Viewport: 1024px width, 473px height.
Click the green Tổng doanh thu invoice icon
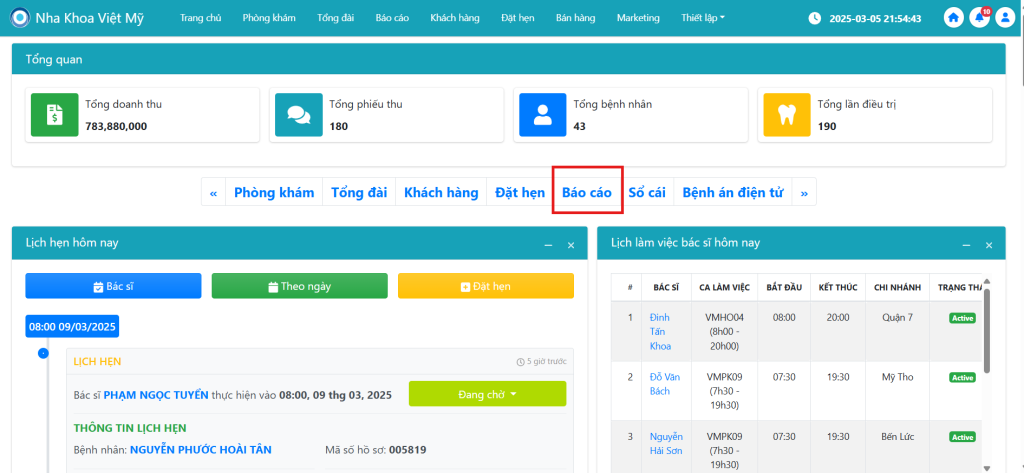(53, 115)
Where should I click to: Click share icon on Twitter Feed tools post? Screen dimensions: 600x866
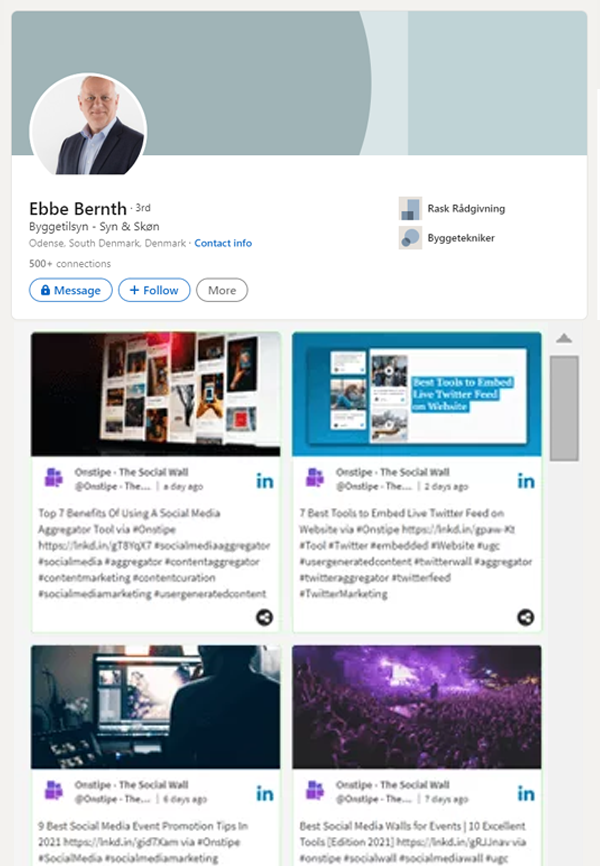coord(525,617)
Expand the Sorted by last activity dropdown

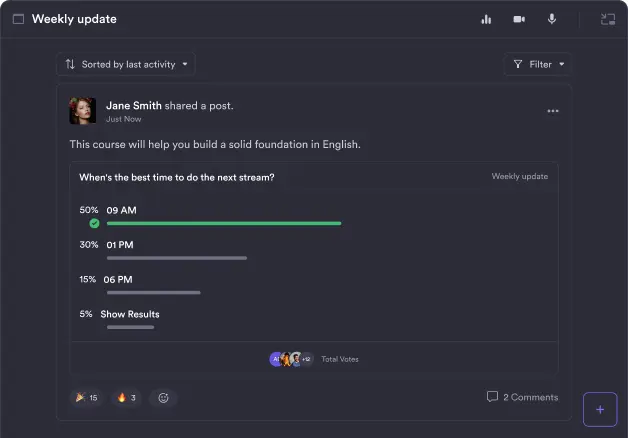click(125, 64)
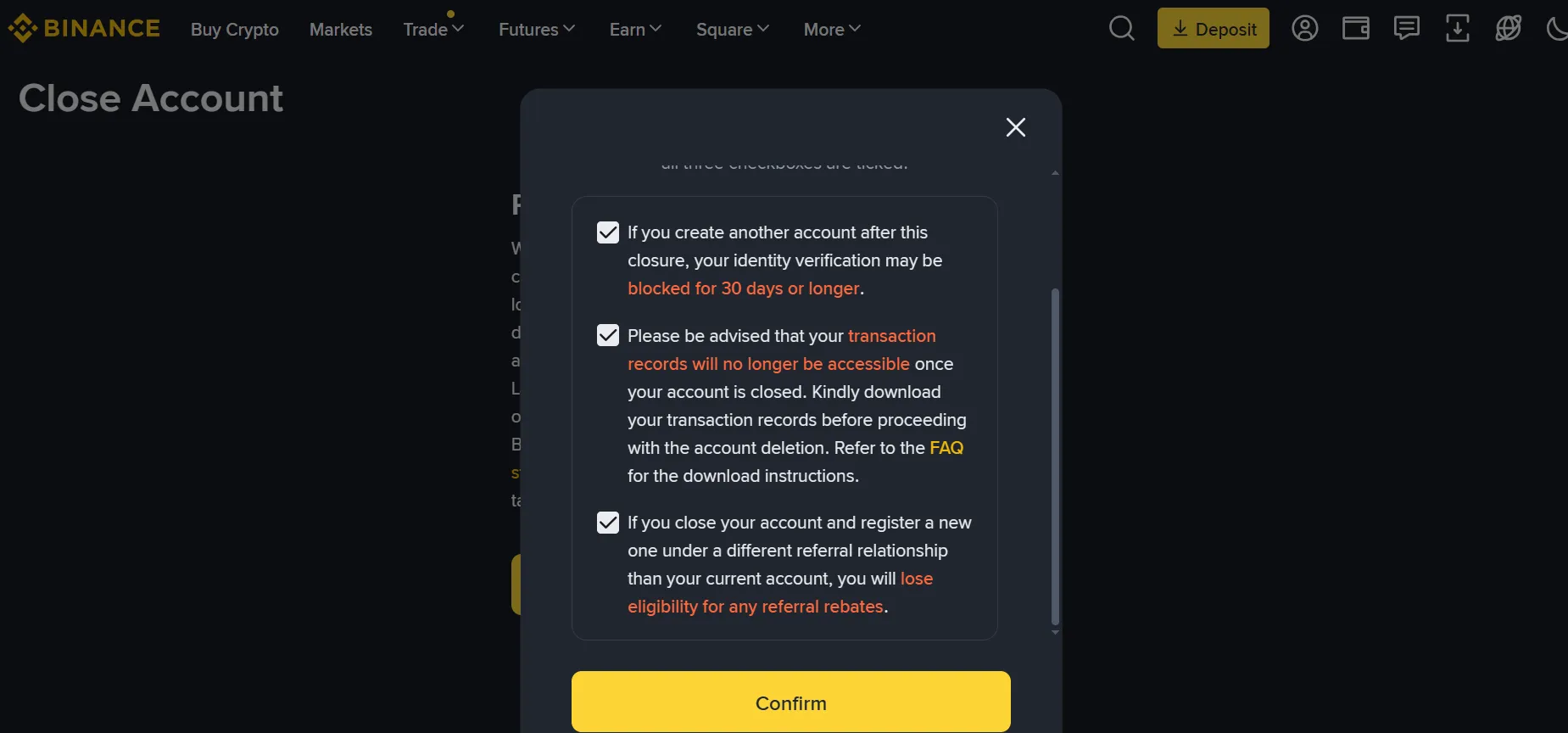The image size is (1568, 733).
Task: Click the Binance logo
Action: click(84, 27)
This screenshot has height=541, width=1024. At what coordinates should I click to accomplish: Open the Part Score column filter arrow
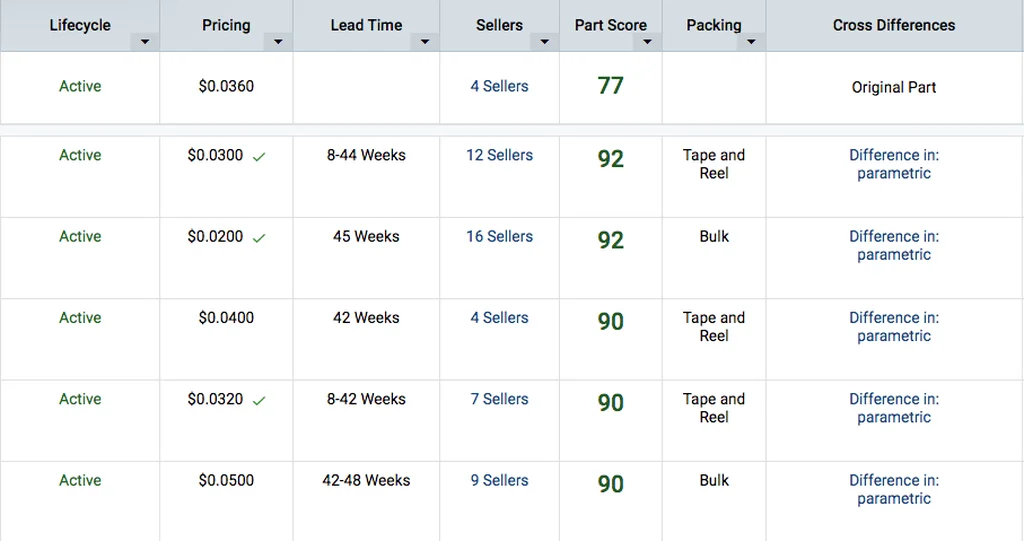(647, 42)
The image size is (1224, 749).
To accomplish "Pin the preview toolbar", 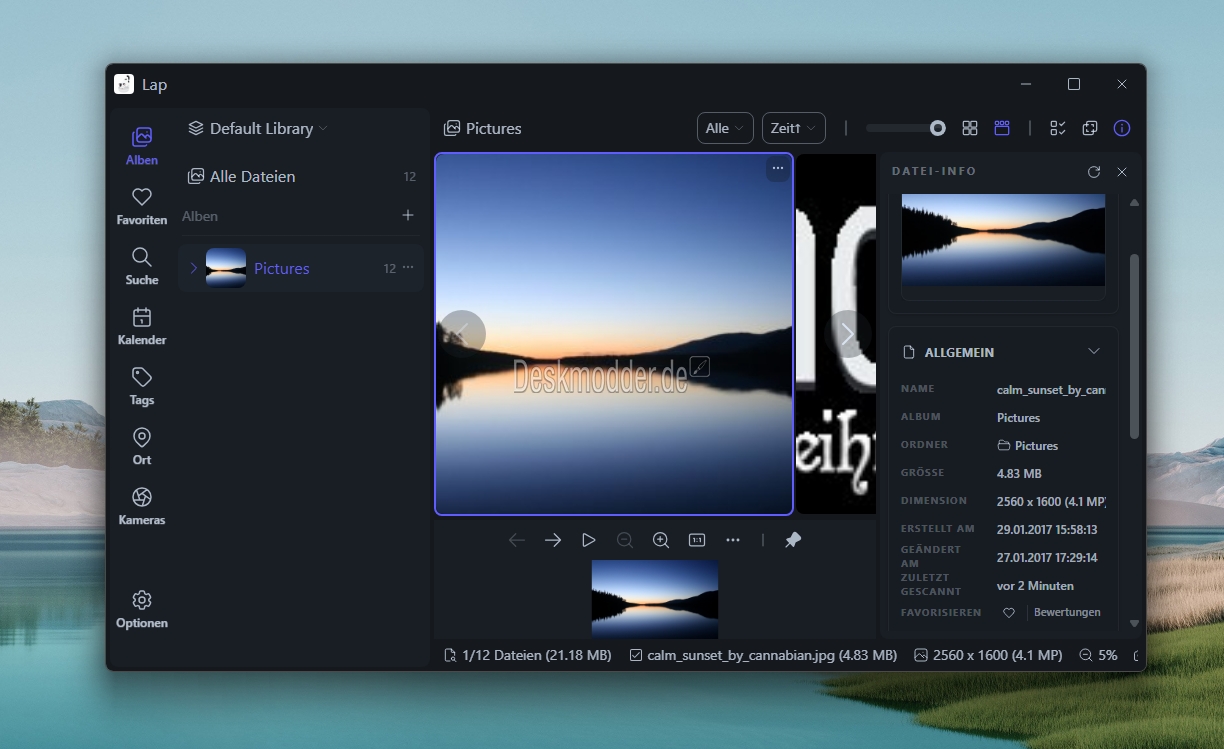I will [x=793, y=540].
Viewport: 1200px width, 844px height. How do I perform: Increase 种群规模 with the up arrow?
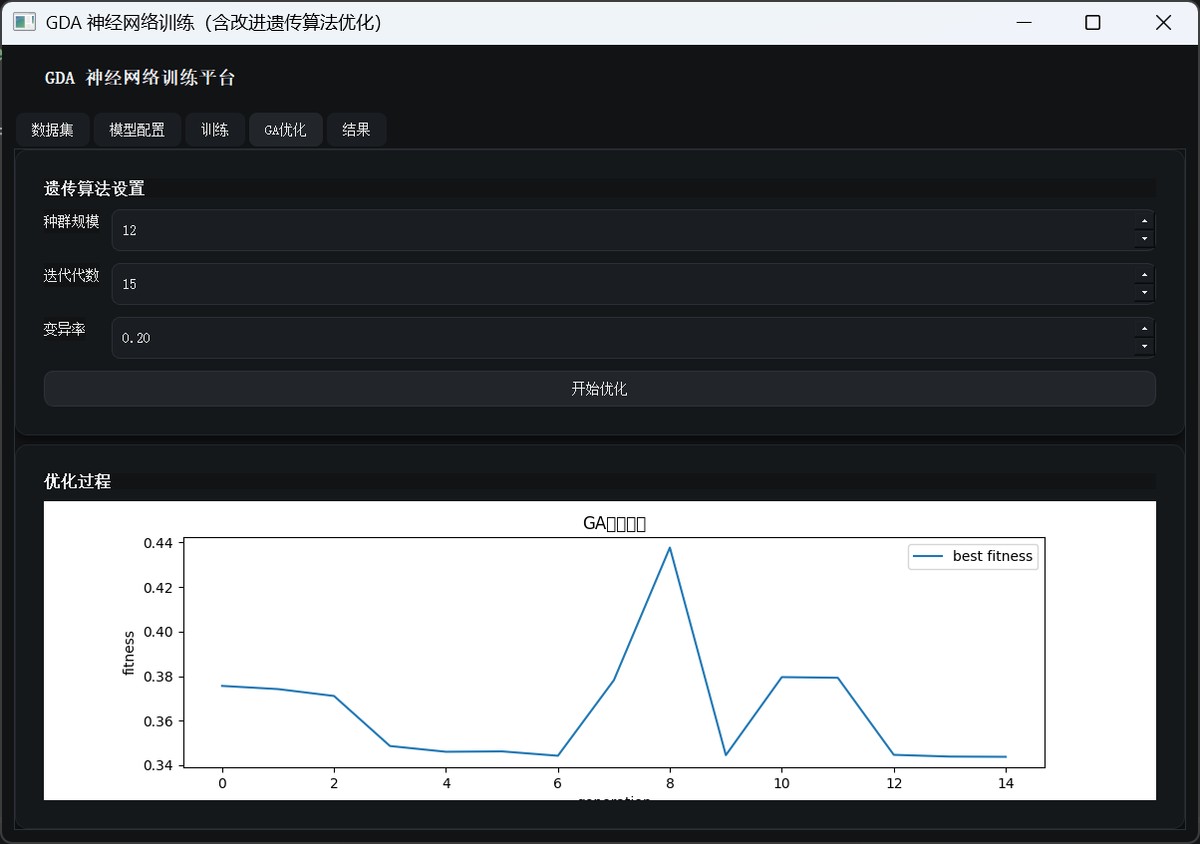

####

Requirement: What lines of the data contain the string "Viewport"? List them.

Task output:
Viewport: 1024px width, 473px height.
Viewport: 1200px width, 844px height. How do I perform: Increase 种群规模 with the up arrow?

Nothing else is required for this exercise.